Stanton’s father, Allen, was diagnosed with a staph infection in his right elbow in August. He nearly lost his arm and it cost him his job. He is still undergoing treatment, which often takes four or five hours a day.
“I was sad because I couldn’t do anything for him,” Stanton said. “The fear that they might have to take his arm off. That was shocking.”
Fritts’ father, Dan, died when she was in the eighth-grade. Dan had multiple sclerosis and Fritts admits to not “having a normal father-daughter relationship.” Two years later, her grandfather, Delime Boone, died.
“I never really knew my dad,” Fritts said. “I knew he loved me, but that was hard because we couldn’t talk. When my Pawpaw died, that was tough because I knew him and we talked a lot when I was out at the farm. With my dad, it was about what ifs.”

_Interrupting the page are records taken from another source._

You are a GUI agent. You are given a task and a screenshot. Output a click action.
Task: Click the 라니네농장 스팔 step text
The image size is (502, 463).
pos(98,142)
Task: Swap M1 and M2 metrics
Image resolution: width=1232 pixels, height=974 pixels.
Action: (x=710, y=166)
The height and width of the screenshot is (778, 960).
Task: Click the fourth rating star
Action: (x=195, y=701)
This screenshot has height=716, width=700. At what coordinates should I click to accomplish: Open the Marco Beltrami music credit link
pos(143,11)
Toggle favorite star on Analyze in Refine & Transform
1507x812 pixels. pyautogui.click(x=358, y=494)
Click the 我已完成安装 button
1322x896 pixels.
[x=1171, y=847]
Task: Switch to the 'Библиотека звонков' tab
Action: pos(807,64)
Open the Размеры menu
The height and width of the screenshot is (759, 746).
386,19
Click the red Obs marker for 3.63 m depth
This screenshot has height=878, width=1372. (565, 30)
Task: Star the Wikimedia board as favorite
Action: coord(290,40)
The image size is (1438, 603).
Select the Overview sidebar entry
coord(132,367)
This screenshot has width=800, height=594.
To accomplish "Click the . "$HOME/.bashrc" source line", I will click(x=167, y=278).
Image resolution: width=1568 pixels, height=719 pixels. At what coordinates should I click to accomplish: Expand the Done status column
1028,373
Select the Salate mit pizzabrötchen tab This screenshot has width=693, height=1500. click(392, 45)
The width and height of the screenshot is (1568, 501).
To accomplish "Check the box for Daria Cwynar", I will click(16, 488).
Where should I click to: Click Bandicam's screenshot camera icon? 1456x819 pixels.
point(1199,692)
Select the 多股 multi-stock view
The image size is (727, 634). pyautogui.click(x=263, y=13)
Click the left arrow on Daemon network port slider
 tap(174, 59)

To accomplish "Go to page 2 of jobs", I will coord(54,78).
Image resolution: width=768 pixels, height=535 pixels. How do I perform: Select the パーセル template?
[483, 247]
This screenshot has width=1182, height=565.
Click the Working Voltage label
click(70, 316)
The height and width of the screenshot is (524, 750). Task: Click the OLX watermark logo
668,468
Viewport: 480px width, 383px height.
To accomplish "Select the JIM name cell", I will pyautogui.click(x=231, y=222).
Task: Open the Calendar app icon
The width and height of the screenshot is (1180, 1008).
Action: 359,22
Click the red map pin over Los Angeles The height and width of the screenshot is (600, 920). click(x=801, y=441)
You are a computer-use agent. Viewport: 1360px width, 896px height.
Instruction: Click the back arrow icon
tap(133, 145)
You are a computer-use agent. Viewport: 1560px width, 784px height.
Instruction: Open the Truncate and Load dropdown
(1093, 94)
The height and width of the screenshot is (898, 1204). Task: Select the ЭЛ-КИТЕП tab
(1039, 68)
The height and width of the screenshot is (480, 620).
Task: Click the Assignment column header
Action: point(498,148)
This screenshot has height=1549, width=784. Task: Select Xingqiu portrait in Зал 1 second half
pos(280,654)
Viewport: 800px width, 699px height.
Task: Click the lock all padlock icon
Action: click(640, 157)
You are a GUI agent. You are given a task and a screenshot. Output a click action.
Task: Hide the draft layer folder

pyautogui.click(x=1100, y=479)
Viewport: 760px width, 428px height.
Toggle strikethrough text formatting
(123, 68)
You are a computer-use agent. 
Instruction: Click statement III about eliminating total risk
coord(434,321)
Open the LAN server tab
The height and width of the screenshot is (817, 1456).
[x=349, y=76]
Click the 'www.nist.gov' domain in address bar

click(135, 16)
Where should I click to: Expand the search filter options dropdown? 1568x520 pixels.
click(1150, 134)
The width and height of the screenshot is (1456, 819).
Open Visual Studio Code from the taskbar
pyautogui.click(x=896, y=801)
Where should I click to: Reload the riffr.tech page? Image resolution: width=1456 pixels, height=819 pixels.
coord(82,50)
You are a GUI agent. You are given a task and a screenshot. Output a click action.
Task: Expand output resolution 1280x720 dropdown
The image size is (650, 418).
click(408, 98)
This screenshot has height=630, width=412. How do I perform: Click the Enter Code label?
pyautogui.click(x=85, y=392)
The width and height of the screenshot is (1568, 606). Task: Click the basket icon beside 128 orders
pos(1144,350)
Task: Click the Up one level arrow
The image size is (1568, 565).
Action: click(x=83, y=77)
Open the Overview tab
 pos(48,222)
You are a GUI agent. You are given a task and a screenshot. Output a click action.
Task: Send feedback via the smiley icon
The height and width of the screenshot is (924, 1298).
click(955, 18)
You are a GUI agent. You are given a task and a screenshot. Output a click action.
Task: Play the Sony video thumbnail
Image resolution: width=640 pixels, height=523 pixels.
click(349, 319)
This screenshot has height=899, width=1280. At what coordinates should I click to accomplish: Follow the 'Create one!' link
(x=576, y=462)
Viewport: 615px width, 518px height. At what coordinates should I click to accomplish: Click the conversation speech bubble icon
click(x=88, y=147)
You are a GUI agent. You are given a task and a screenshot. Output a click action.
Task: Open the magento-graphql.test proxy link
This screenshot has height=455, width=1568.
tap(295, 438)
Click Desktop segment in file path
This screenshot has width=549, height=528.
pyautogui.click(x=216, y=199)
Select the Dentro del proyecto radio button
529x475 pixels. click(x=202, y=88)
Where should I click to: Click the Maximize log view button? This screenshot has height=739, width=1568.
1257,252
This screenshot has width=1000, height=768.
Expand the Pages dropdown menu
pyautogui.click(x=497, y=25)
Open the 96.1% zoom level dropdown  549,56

Senior Jennifer Hornback had surgery in December causing her to miss games during Christmas break.
Senior Kristen Cardin, who was expected to be the team’s starting point guard, sustained her second knee injury in nine months during a preseason scrimmage, a game in which she played only 28 seconds. Cardin had a second ACL surgery, but she has continued to support her teammates, sitting on the bench and even shooting four technical free throws.
Despite what might be going on in their personal lives, Buckles said never once has a player tried to use that as an excuse.
“The two hours they’re at practice or the night of the games, never has one of them said, ‘I’ve had an extra hard day and I can’t practice or play,’” Buckles said. “They don’t feel sorrow for themselves. All they have to do is look around and they realize they’re not the only ones going through this and they know they aren’t alone.”
Central Hardin has been one of the area’s top programs since the school opened in 1990, often being ranked in the top 10 and being a threat to win the 5th Region championship. The program’s rich tradition is held close to the players’ hearts.
“Every year the expectations are high,” Hitch said. “With everything we have going on in our personal lives, we shouldn’t lower the standards or expectations. We want to show we can step up and win games. Basketball is a chance to get away and relax, not mentally, but emotionally. But we still want to be successful and carry on the tradition.”